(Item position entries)
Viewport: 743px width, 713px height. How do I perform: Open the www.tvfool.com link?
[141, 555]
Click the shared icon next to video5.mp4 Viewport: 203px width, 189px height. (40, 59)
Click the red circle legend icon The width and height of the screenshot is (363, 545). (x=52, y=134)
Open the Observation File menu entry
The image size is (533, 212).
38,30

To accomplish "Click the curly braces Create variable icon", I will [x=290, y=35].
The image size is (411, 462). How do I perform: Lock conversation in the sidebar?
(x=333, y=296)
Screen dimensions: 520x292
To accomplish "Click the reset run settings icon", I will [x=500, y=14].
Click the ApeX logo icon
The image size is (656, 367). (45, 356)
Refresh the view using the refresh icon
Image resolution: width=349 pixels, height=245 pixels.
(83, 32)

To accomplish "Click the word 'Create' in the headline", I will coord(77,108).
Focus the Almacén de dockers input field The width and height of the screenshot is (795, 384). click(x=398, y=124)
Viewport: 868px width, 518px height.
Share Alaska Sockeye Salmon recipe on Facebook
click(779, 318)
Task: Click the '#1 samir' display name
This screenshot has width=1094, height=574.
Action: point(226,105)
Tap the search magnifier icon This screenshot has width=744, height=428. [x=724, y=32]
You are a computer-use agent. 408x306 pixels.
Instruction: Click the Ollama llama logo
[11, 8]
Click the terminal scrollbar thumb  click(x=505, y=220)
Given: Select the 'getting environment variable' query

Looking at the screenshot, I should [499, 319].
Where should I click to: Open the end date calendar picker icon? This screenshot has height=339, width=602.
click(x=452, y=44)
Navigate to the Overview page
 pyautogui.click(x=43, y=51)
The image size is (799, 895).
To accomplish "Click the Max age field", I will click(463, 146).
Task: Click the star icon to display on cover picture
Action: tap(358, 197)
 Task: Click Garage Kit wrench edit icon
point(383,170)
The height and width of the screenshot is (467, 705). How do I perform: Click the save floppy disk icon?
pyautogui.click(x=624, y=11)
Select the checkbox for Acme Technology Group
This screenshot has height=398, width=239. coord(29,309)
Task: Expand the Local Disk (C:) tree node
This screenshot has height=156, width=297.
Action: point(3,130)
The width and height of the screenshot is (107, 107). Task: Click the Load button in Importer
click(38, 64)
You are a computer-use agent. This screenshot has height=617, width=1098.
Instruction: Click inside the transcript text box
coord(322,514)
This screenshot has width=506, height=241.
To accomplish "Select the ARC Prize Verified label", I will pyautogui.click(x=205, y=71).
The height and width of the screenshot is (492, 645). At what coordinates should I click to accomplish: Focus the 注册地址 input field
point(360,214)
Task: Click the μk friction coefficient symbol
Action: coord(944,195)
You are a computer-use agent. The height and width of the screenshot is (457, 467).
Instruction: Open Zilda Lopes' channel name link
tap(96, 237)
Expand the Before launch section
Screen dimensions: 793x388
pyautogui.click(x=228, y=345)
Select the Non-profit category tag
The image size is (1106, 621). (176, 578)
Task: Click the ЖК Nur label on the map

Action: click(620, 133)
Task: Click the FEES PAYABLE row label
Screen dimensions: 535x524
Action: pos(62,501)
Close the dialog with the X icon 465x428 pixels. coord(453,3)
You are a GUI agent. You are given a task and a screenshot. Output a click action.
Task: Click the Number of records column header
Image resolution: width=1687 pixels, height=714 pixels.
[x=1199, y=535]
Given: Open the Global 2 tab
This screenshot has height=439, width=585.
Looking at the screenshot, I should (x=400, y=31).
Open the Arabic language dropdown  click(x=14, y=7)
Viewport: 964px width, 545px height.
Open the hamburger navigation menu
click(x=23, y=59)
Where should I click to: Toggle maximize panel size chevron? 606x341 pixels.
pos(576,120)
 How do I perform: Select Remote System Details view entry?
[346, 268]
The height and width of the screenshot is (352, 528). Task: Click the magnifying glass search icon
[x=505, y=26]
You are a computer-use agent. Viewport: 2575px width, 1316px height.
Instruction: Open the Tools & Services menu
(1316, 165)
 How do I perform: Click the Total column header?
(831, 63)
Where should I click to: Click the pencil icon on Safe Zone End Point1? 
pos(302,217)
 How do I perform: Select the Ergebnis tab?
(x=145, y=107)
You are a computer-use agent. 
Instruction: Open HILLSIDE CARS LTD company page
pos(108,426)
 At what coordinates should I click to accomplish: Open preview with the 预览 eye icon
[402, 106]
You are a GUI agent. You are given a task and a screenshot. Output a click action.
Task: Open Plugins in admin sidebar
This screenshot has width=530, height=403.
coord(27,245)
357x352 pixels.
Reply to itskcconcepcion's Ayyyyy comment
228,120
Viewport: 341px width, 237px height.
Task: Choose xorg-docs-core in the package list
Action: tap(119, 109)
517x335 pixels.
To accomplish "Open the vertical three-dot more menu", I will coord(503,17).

# AIM OF THE TASK
Reproduce every one of the rows above verbatim, character for character, without any changes.

# THE COMPLETED TASK
Viewport: 743px width, 713px height. How do I perform: Open the www.tvfool.com link?
[141, 555]
Click the shared icon next to video5.mp4 Viewport: 203px width, 189px height. (40, 59)
Click the red circle legend icon The width and height of the screenshot is (363, 545). (x=52, y=134)
Open the Observation File menu entry
The image size is (533, 212).
38,30

To accomplish "Click the curly braces Create variable icon", I will [x=290, y=35].
The image size is (411, 462). How do I perform: Lock conversation in the sidebar?
(x=333, y=296)
Screen dimensions: 520x292
To accomplish "Click the reset run settings icon", I will [x=500, y=14].
Click the ApeX logo icon
The image size is (656, 367). (45, 356)
Refresh the view using the refresh icon
Image resolution: width=349 pixels, height=245 pixels.
(83, 32)

To accomplish "Click the word 'Create' in the headline", I will coord(77,108).
Focus the Almacén de dockers input field The width and height of the screenshot is (795, 384). click(x=398, y=124)
Viewport: 868px width, 518px height.
Share Alaska Sockeye Salmon recipe on Facebook
click(779, 318)
Task: Click the '#1 samir' display name
This screenshot has width=1094, height=574.
Action: point(226,105)
Tap the search magnifier icon This screenshot has width=744, height=428. [x=724, y=32]
You are a computer-use agent. 408x306 pixels.
Instruction: Click the Ollama llama logo
[11, 8]
Click the terminal scrollbar thumb  click(x=505, y=220)
Given: Select the 'getting environment variable' query

Looking at the screenshot, I should [499, 319].
Where should I click to: Open the end date calendar picker icon? This screenshot has height=339, width=602.
click(x=452, y=44)
Navigate to the Overview page
 pyautogui.click(x=43, y=51)
The image size is (799, 895).
To accomplish "Click the Max age field", I will click(463, 146).
Task: Click the star icon to display on cover picture
Action: tap(358, 197)
 Task: Click Garage Kit wrench edit icon
point(383,170)
The height and width of the screenshot is (467, 705). How do I perform: Click the save floppy disk icon?
pyautogui.click(x=624, y=11)
Select the checkbox for Acme Technology Group
This screenshot has height=398, width=239. coord(29,309)
Task: Expand the Local Disk (C:) tree node
This screenshot has height=156, width=297.
Action: point(3,130)
The width and height of the screenshot is (107, 107). Task: Click the Load button in Importer
click(38, 64)
You are a computer-use agent. This screenshot has height=617, width=1098.
Instruction: Click inside the transcript text box
coord(322,514)
This screenshot has width=506, height=241.
To accomplish "Select the ARC Prize Verified label", I will pyautogui.click(x=205, y=71).
The height and width of the screenshot is (492, 645). At what coordinates should I click to accomplish: Focus the 注册地址 input field
point(360,214)
Task: Click the μk friction coefficient symbol
Action: coord(944,195)
You are a computer-use agent. The height and width of the screenshot is (457, 467).
Instruction: Open Zilda Lopes' channel name link
tap(96, 237)
Expand the Before launch section
Screen dimensions: 793x388
pyautogui.click(x=228, y=345)
Select the Non-profit category tag
The image size is (1106, 621). (176, 578)
Task: Click the ЖК Nur label on the map

Action: click(620, 133)
Task: Click the FEES PAYABLE row label
Screen dimensions: 535x524
Action: pos(62,501)
Close the dialog with the X icon 465x428 pixels. coord(453,3)
You are a GUI agent. You are given a task and a screenshot. Output a click action.
Task: Click the Number of records column header
Image resolution: width=1687 pixels, height=714 pixels.
[x=1199, y=535]
Given: Open the Global 2 tab
This screenshot has height=439, width=585.
Looking at the screenshot, I should (x=400, y=31).
Open the Arabic language dropdown  click(x=14, y=7)
Viewport: 964px width, 545px height.
Open the hamburger navigation menu
click(x=23, y=59)
Where should I click to: Toggle maximize panel size chevron? 606x341 pixels.
pos(576,120)
 How do I perform: Select Remote System Details view entry?
[346, 268]
The height and width of the screenshot is (352, 528). Task: Click the magnifying glass search icon
[x=505, y=26]
You are a computer-use agent. Viewport: 2575px width, 1316px height.
Instruction: Open the Tools & Services menu
(1316, 165)
 How do I perform: Click the Total column header?
(831, 63)
Where should I click to: Click the pencil icon on Safe Zone End Point1? 
pos(302,217)
 How do I perform: Select the Ergebnis tab?
(x=145, y=107)
You are a computer-use agent. 
Instruction: Open HILLSIDE CARS LTD company page
pos(108,426)
 At what coordinates should I click to accomplish: Open preview with the 预览 eye icon
[402, 106]
You are a GUI agent. You are given a task and a screenshot. Output a click action.
Task: Open Plugins in admin sidebar
This screenshot has width=530, height=403.
coord(27,245)
357x352 pixels.
Reply to itskcconcepcion's Ayyyyy comment
228,120
Viewport: 341px width, 237px height.
Task: Choose xorg-docs-core in the package list
Action: tap(119, 109)
517x335 pixels.
To accomplish "Open the vertical three-dot more menu", I will coord(503,17).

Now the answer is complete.